Data shown:
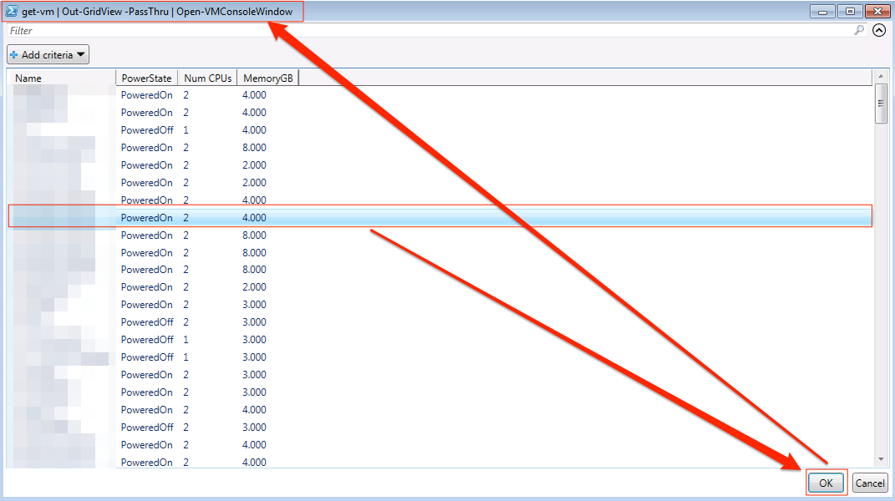The width and height of the screenshot is (895, 501).
Task: Select the first PoweredOff VM row
Action: point(418,129)
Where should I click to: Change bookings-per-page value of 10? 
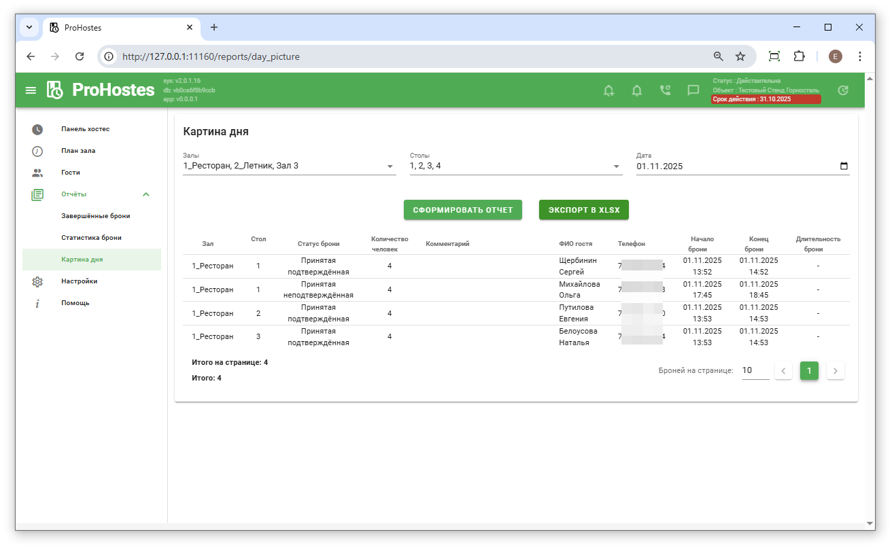coord(755,370)
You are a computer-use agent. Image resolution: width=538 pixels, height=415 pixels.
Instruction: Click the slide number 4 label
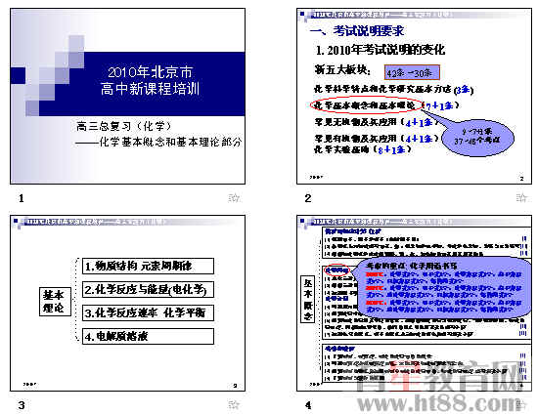point(308,405)
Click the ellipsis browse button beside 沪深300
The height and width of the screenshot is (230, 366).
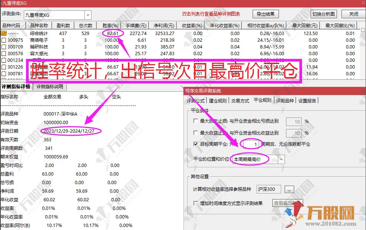pyautogui.click(x=290, y=189)
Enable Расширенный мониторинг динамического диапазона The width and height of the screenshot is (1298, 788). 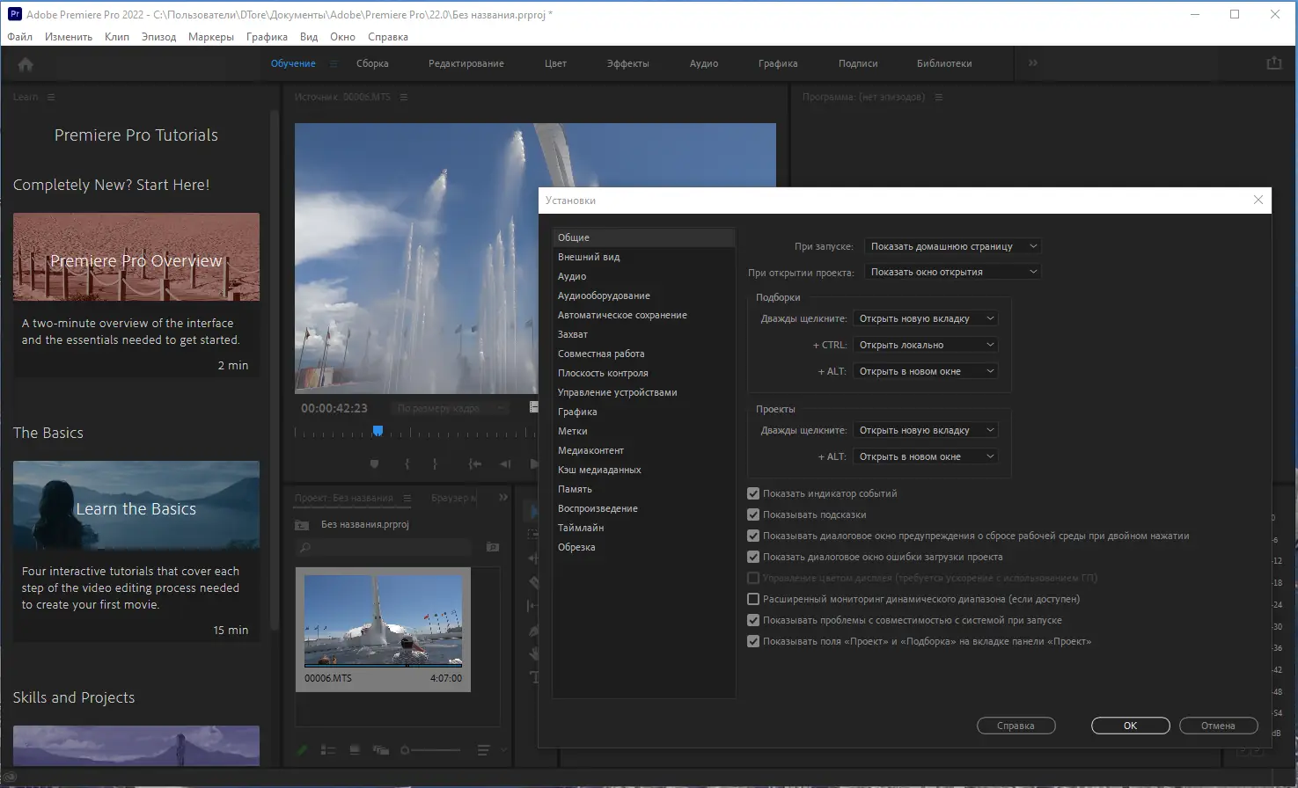[753, 599]
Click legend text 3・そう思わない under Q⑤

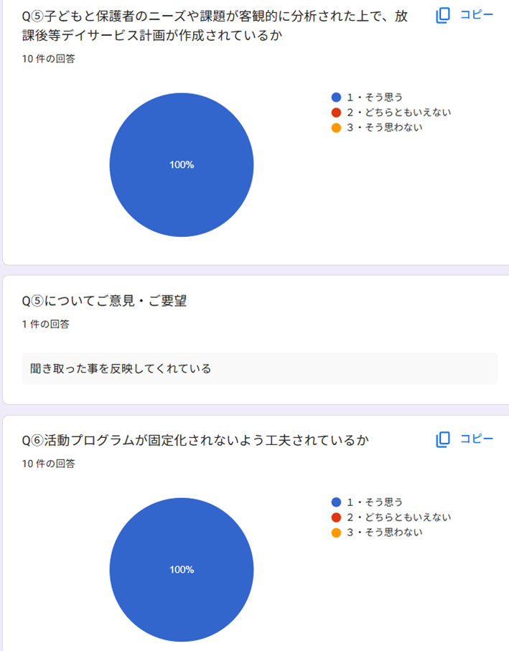pos(384,128)
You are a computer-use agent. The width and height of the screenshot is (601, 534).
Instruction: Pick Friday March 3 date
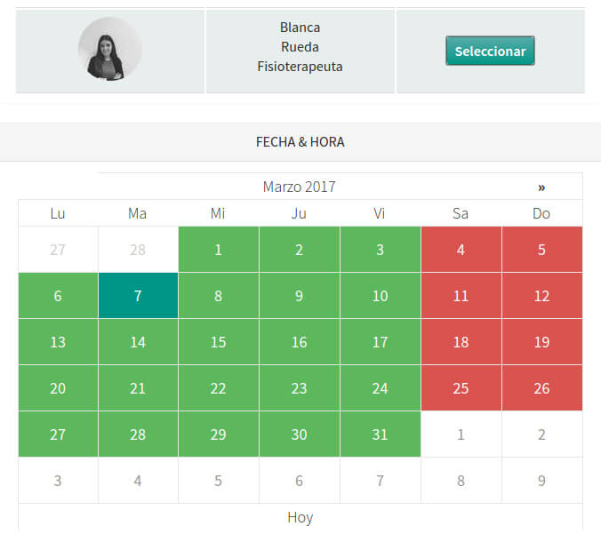tap(380, 250)
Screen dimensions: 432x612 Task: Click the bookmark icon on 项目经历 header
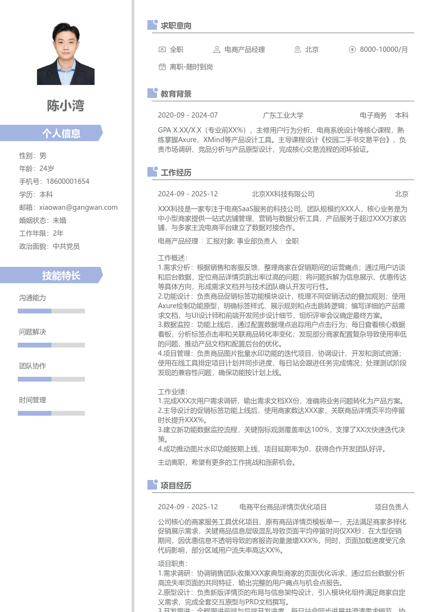point(151,485)
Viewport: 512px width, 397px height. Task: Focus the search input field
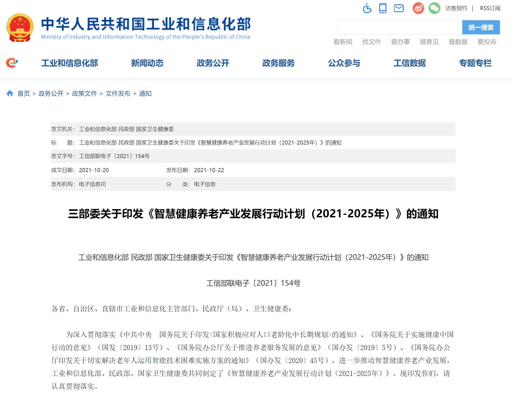click(399, 27)
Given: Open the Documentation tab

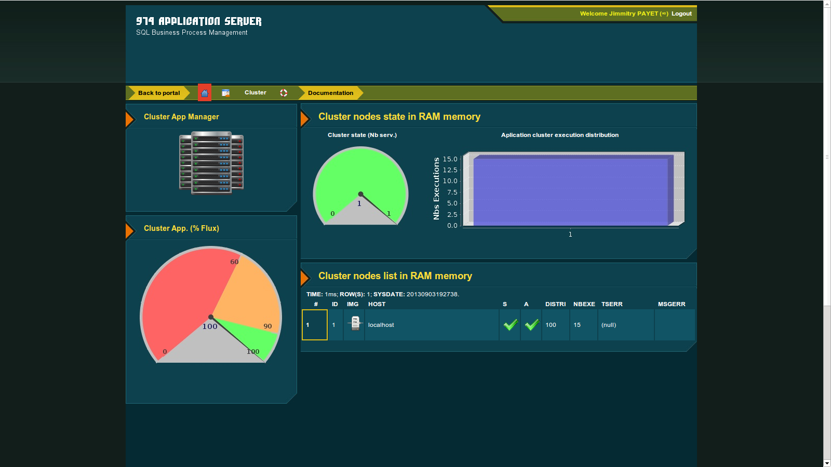Looking at the screenshot, I should [x=330, y=93].

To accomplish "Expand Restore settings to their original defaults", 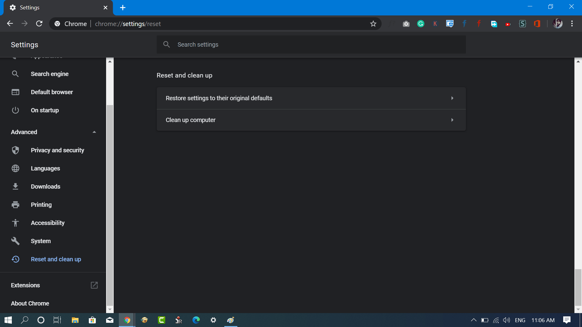I will 311,98.
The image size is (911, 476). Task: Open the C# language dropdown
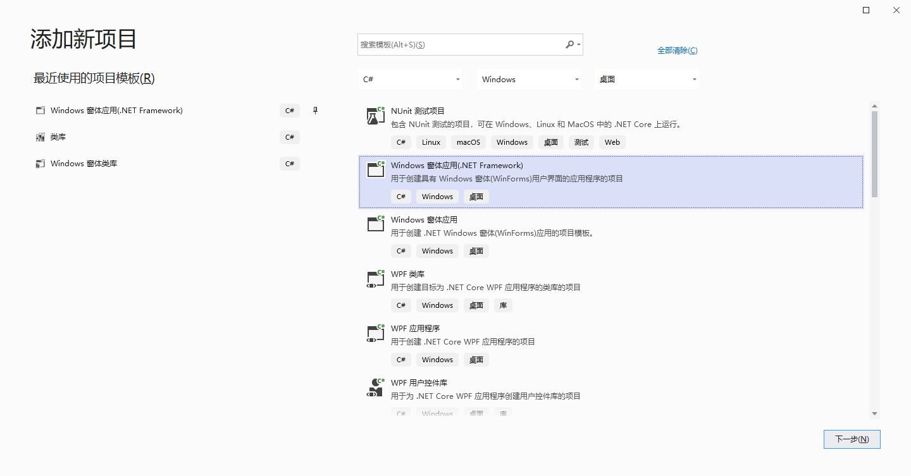(409, 78)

To do:
Go over the entries above and say how many lines hold the string "computer", with no other text.

Solution to the exercise:
2